At one of the homes still boarded up is Dave Wheeler.

He explains that his home on the Woodhall estate was badly damaged at a result of the Buncefield explosion and he has moved into Wellbury Terrace since then, working as a carpenter on site to repair the property for the landlord.

As he shows me the work he has done, and points out the many tasks still to be completed, he is angry about the effects the Buncefield explosion had on Hemel Hempstead.

He called for more let property insurance payouts from those found to be responsible. “They should do more,” he said.

Close to Wellbury Terrace, the van of the worker who owns the local company The Roof Doctor is parked outside a house, which is rented property insurance some final repairs.

Steady work

Coming down his ladder, Alan Syphas tells how the five months since the explosion have kept roofers like him busy.

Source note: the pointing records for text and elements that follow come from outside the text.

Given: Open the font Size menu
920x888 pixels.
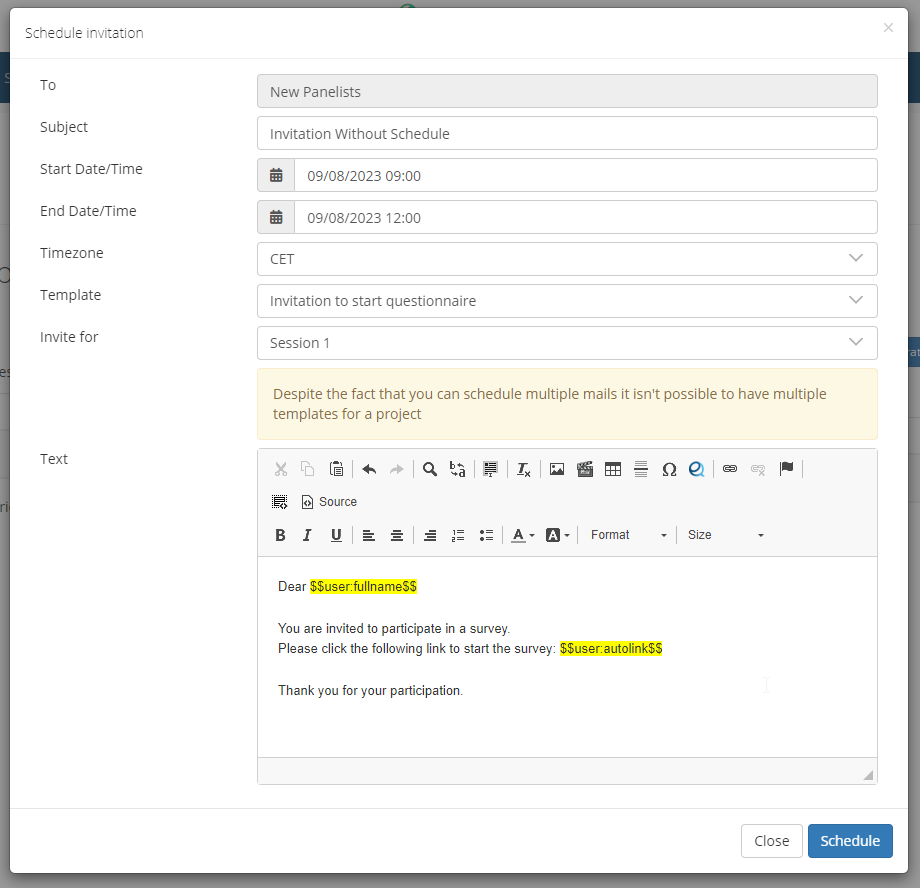Looking at the screenshot, I should click(x=725, y=535).
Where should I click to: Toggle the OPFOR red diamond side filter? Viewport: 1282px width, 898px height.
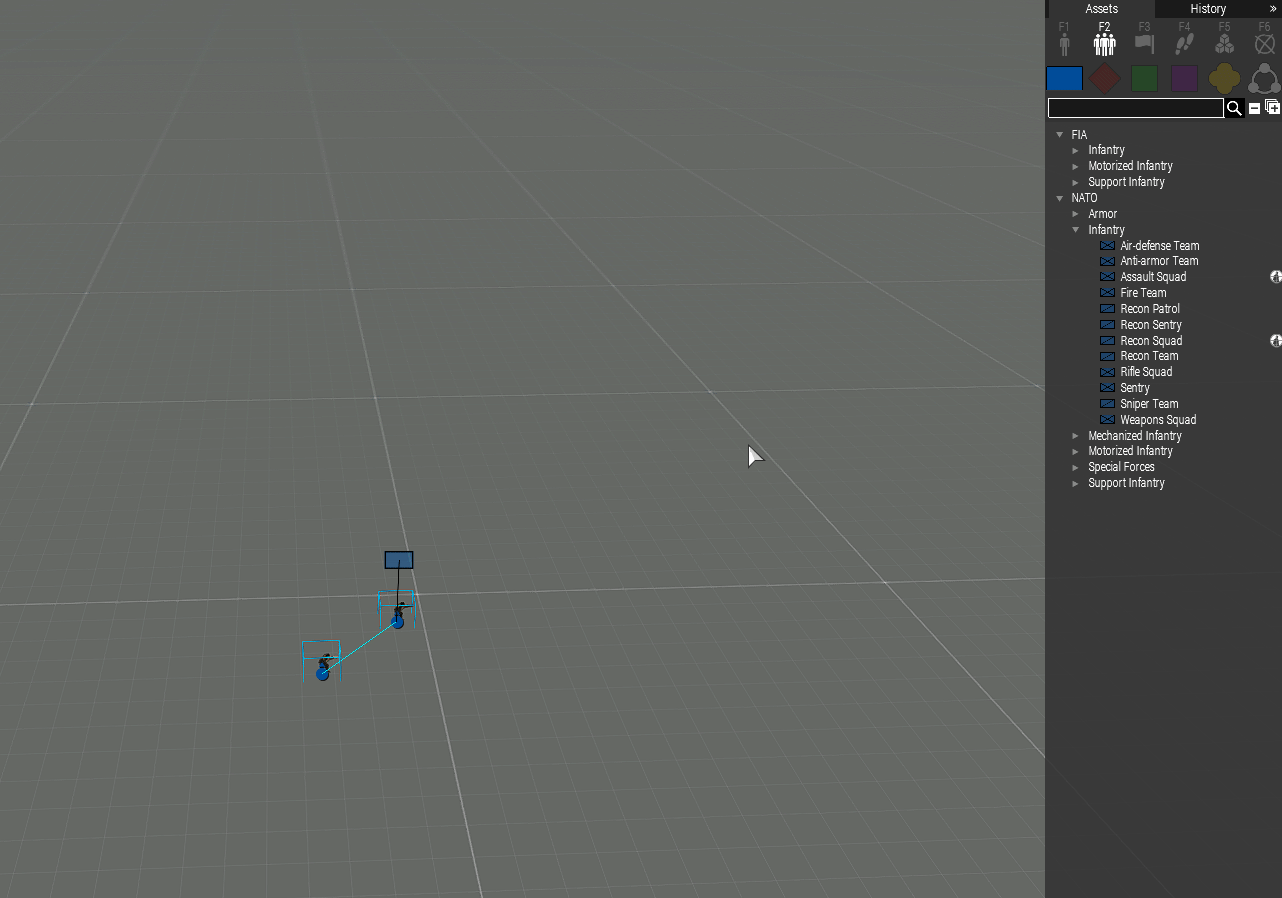coord(1104,78)
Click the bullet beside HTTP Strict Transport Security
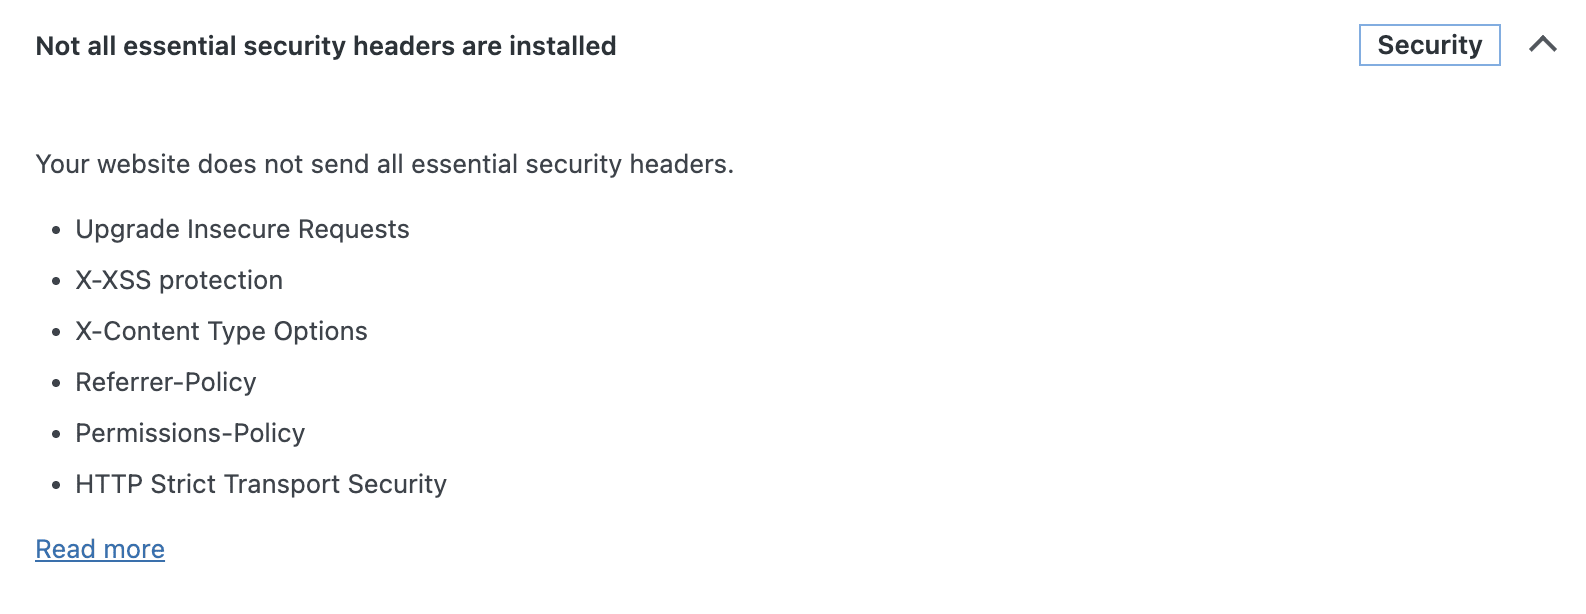The width and height of the screenshot is (1586, 614). click(x=55, y=484)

“I was in bed when it all went off. Within five minutes I got a call to go out on a job and ever since then it’s been non-stop - at its peak I was working on up to three houses a day.”

Mr Syphas’s firm is one of many casualty insurance property system employed by Herts Property Services to carry out work paid for by insurance firms.

He said: “I didn’t go all out to get work and I’ve just concentrated on doing remedial jobs - fixing and resetting tiles, but I’ve seen at least 200-300 complete re-roofs carried out across the town.”